Another friend of mine is a masochist and routinely sends follow-up emails to girls who never call him back, wanting to know what exactly about him they found distasteful. He also thinks that when you give somebody the kiss-off, even if it's just after a lone date, you should provide them with a constructive reason why. As in, "Thanks, you seem really nice, but I can't be with somebody who complains about her job this much," or "I was a little put-off when you brought up your ex." I mean, why not just give a bunch of sorority girls a Sharpie, strip naked, and ask them to circle your figure flaws?
On a less ice-cold level, I was involved in a horrifically intense debate with two friends as to how to dispatch with a very nice guy who was kind of not getting the hint. We have a lot of mutual friends and I see him a lot, and I was using my usual Crock Pot method of dumping: low and slow and passive aggressive until nothing is left but a warm, palatable slurry.
This is basically how the conversation was going. We'll call him "Wyclef," for the sake of anonymity and also because it is funny.
WYCLEF: I had a nice time.
JULIEANNE SMOLINSKI: Your eyes are like brown emeralds. Your hair, like the pubic curls of the seraphim.
WYCLEF: Do you want to go see "Hope Springs" with me?
JULIEANNE SMOLINSKI: I'm deep in love with you. I am busy every night this week.
WYCLEF: Oh, that sucks. You're not trying to shake me off, are you?
JULIEANNE SMOLINSKI: I just went off the pill. Please don't masturbate until you see me so as to increase the chance of conception.
I mean, not like that. But he did ask me if we could hang out and I did say, "That would be fun," or something which I guess he weirdly took to mean that I wanted to hang out. After a week or two of me alternately ignoring him and apologizing for not being around, I figured this guy would be exhausted by my gossamer web of lies and platitudes. When he was still persisting, I sort of felt bad.
My friends thought I was being a dick, and that "Take the hint" is not a respectful way to treat a person. My friend Walshie even suggested that I send an email telling him the following (quoting her verbatim here): "Thank you for the email, [Wyclef]. I'm really flattered that you're interested in me, but unfortunately I don't think it's going to work out between us. Best of luck with everything, and let me know if you need anything else work-wise."
BEST OF LUCK WITH EVERYTHING.
I know there's some sort of happy medium here, but I would rather a person break a sheet of plate glass on my head than "best of luck with everything" me.

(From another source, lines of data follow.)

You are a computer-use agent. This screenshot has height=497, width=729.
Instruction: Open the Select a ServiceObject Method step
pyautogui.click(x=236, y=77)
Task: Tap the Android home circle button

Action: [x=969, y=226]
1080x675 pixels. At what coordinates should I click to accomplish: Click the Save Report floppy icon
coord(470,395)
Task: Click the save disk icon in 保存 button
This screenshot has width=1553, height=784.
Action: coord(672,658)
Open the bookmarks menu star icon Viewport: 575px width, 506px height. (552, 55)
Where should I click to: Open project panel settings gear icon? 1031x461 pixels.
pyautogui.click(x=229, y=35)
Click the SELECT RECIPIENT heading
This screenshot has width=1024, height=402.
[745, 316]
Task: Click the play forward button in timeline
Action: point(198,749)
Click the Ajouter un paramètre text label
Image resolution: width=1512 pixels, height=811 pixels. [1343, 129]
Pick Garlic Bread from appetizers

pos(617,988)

I feel like giving somebody the Slow Fade is like a humane way to say, "Hey, I like you enough that I don't want to hurt your feelings, but not SO much that I want to see you ever again." It's like the interpersonal version of the courtesy honk you give somebody who sits at a green light too long. Oh, you hate your job? Mmmm next week is really busy for me. And oh no, I have strep. CUTE SHORT VOLKSWAGEN JETTA BEEP!
This is probably why I am alone.
I don't know guys. Do you buy the cruel-to-be kind thing? How do you like to be dumped? Do you want to go out with me? Do you like me? Do you think I'm boring? See you at the Alicia Keys show.
*HAHAHAHAH SPEAK FOR YOURSELF JULIEANNE, AM RIGHT?